Some Mycoplasma species are considered commensals in chelonians, while others can cause severe upper respiratory tract disease (URTD), leading to significant morbidity and mortality in tortoises (1–4). Mycoplasma agassizii is the most commonly reported etiologic agent of URTD in both free-ranging and captive tortoises in the United States and Europe (3–9).

Mycoplasma agassizii infections may persist in chronic or subclinical forms, with intermittent recurrence of clinical signs such as rhinitis (ranging from mild to severe), nasal and ocular discharges, periocular edema, and conjunctivitis (7–10). Lesions are primarily localized to the nasal cavity, impairing their sense of smell and consequently their ability to forage (8, 11).

Although high pathogen loads are often required to induce disease, subclinically infected tortoises can serve as long-term carriers (8, 12–15).

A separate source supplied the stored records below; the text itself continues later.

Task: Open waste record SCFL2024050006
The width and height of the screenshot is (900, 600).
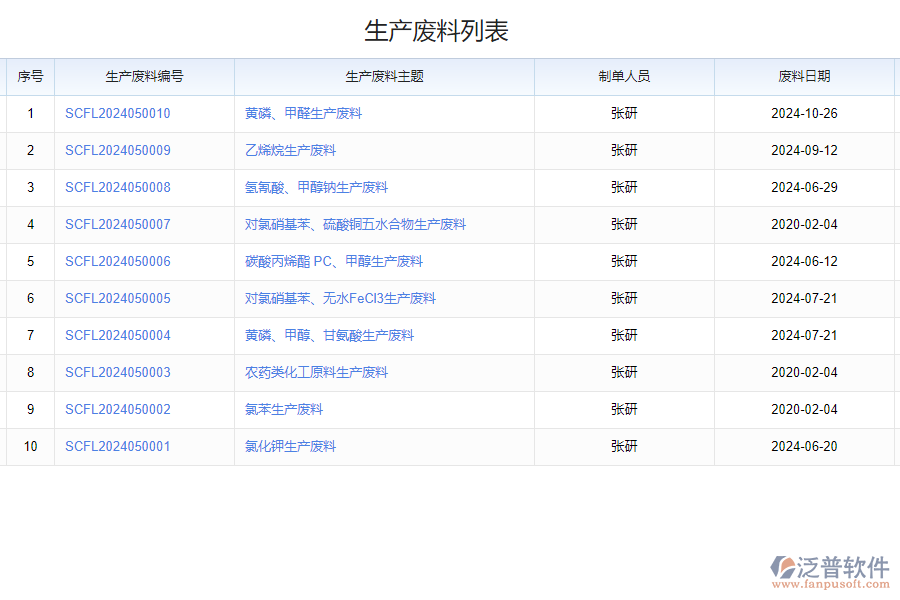Action: pos(117,261)
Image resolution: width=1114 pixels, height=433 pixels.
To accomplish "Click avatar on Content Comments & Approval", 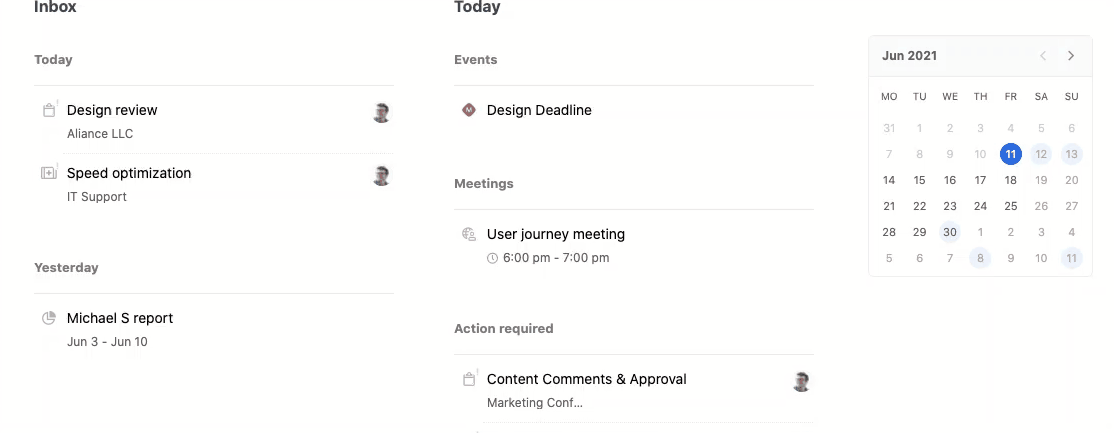I will (801, 381).
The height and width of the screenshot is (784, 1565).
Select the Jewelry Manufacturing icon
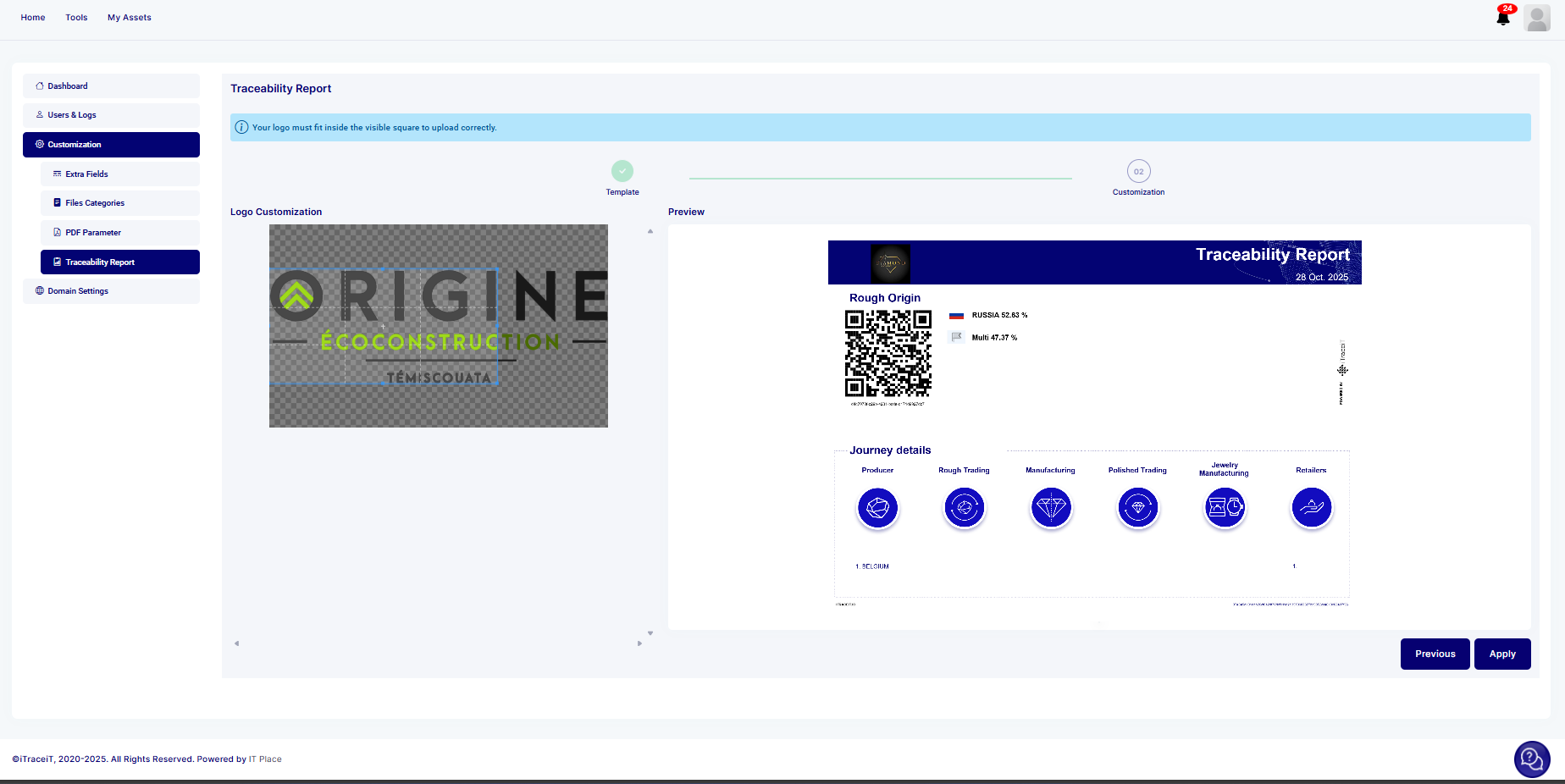point(1225,508)
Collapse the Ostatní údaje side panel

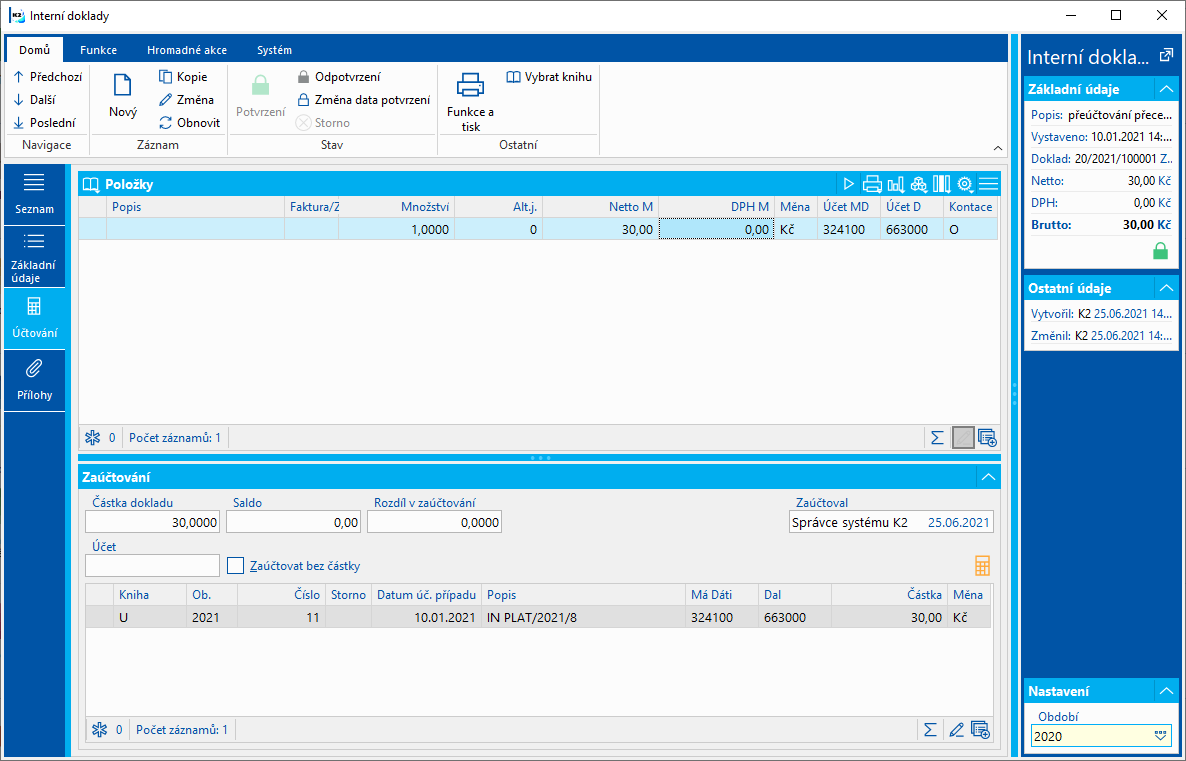click(x=1165, y=288)
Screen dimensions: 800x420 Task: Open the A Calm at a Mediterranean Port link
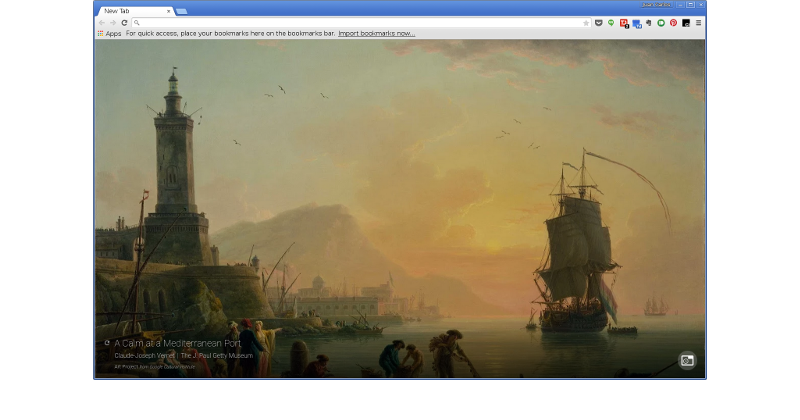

This persistence is likely associated with innate immune responses that reduce but do not eliminate infection, allowing recrudescence under stress conditions (13, 16–18). Persistent infection, combined with pathogen transmission among individuals, contributes to the maintenance and spread of M. agassizii within populations (12, 13).

Transmission occurs mainly through direct contact, especially during courtship, mating, or aggressive interactions. Although individuals exhibiting clinical signs are more likely to transmit the pathogen, asymptomatic carriers also play a role in its spread (8, 19, 20). Infection and clinical signs are more frequently reported in captive tortoises, such as those in zoos, rescue centers, breeding facilities, and private collections, likely reflecting increased surveillance and more frequent health assessments. Nevertheless, the close and prolonged contact characteristic of captive settings may also play a significant role in transmission. This has implications for both animal welfare and disease management, with considerable treatment costs (12, 21–25).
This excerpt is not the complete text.